Translate

Saturday, November 15, 2014

Causality in Time Series - A look at 2 R packages (CausalImpact and Changepoint)

My first blog post on Perceivant.com

http://perceivant.com/causality-time-series-determining-impact-marketing-interventions/


Tuesday, August 5, 2014

Results of the Readers' Survey

 First of all, let me say “Thank You” to all of the 357 people who completed the survey. I was hoping for 100, so needless to say the response blew away my expectations. This endeavor seems like a worthwhile effort to do once a year. Next year I will refine the questionnaire based on what I've learned. Perhaps this can this can evolve into more of a report on the state of the R community and less on me trying to determine what should be the focus of my blog.

The pleasant diversions of summer and the exigencies of work have precluded any effort on my part to work on the blog, but indeed there is no rest for the wicked and I feel compelled to get this posted.
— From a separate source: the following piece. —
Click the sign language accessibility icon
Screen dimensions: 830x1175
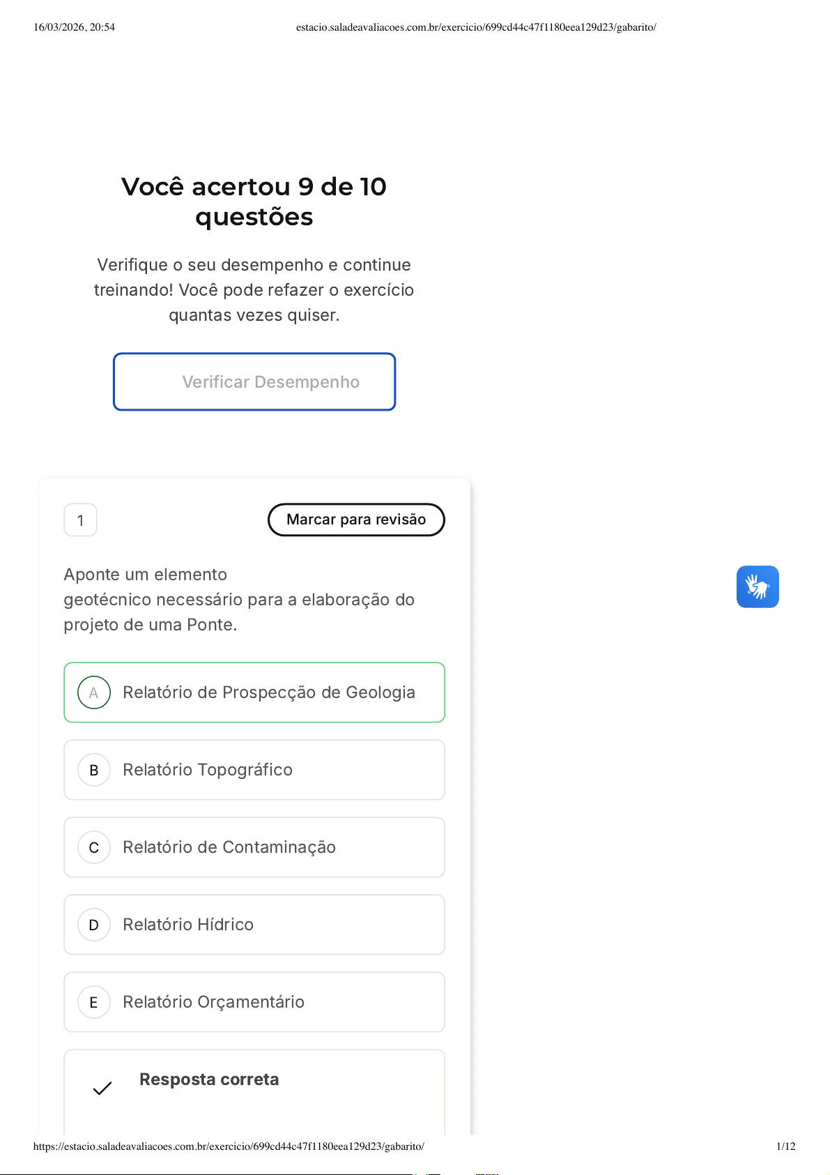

As a review, the questionnaire consisted of just 13 questions:
  • Age
  • Gender
  • Education Level
  • Employment Status
  • Country
  • Years of Experience Using R
  • Ranking of Interest to See Blog Posts on Various Analysis Techniques (7-point Likert Scale)
  • Feature Selection
  • Text Mining
  • Data Visualization
  • Time Series
  • Generalized Additive Models
  • Interactive Maps
  • Favorite Topic (select from a list or write in your preference)
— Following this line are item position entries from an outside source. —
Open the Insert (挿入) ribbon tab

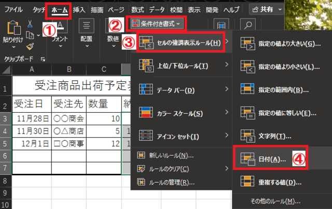79,9
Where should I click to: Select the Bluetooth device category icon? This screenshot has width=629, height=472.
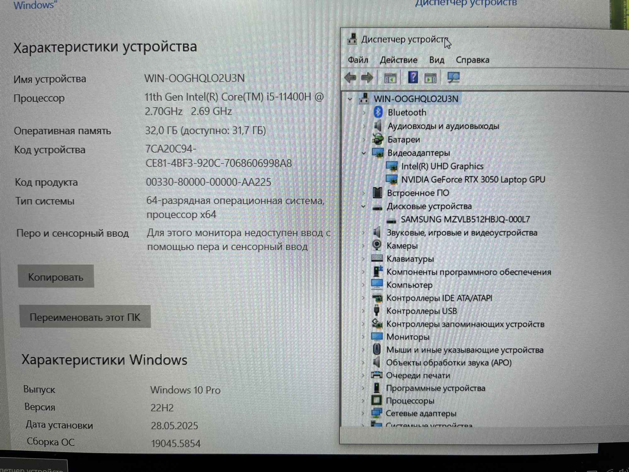pos(377,112)
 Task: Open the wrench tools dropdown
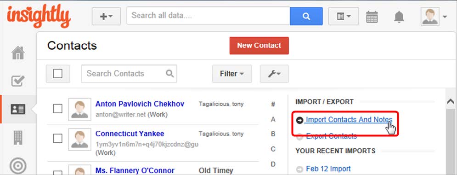274,74
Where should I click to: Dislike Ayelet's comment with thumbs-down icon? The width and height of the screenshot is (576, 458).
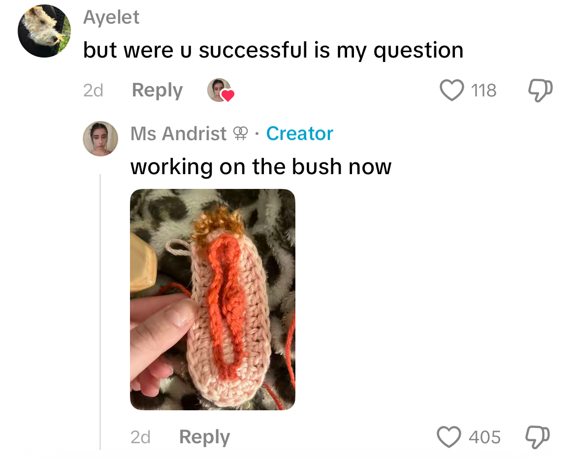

Keep in mind that the questions were designed to see what I should focus on in future posts, not to be an all inclusive or exhaustive list of topics/techniques.  My intent with this post is not to give a full review of the data, but to hit some highlights. 
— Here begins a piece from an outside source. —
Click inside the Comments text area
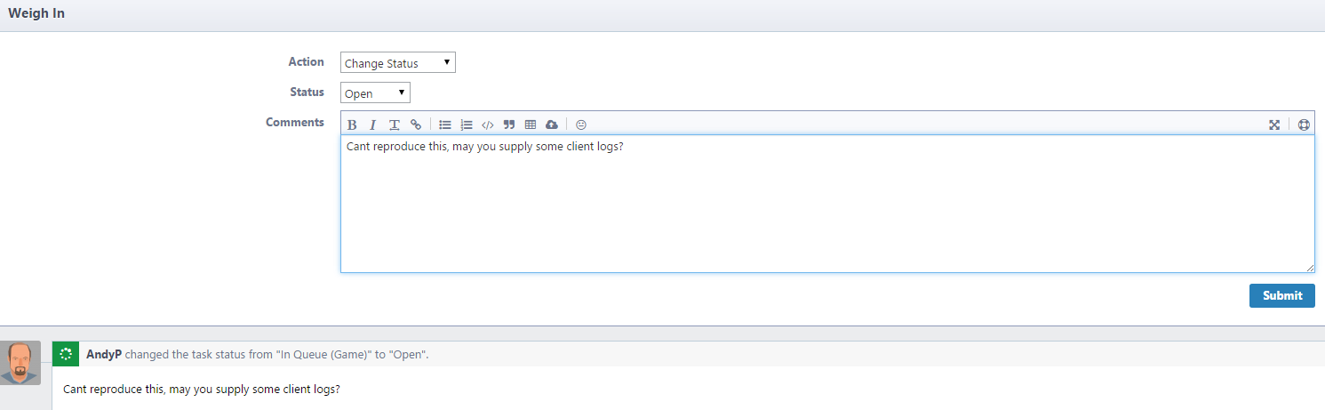Viewport: 1325px width, 410px height. [x=826, y=205]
The bottom line is that the clear winner for what readers want to see in the blog is Data Visualization. The other thing that both surprised and pleased me at the same time, is how global the blog readers are. The survey respondents were from 50 different countries! So, what I want to present here are some simple graphs and yes, visualizations, of the data I collected.

I will start out with the lattice package, move on to ggplot2, and conclude with some static maps. I'm still struggling with my preference over lattice and ggplot2. Maybe preference is not necessary and we can all learn to coexist? I'm leaning towards lattice with simple summaries and I think the code is easier overall. However, ggplot2 seems to be a little more flexible and powerful.
> library(lattice)
> attach(survey)
> table(gender) #why can't base R have better tables?
gender
Female   Male 
    28    329
> barchart(education, main="Education", xlab="Count") #barchart of education level










This basic barchart in lattice needs a couple of improvements, which is simple enough.  I want to change the     color of the bars to black and to sort the bars from high to low.  You can use the table and sort functions to         accomplish it.
> barchart(sort(table(education)), main="Education", xlab="Count", col="black")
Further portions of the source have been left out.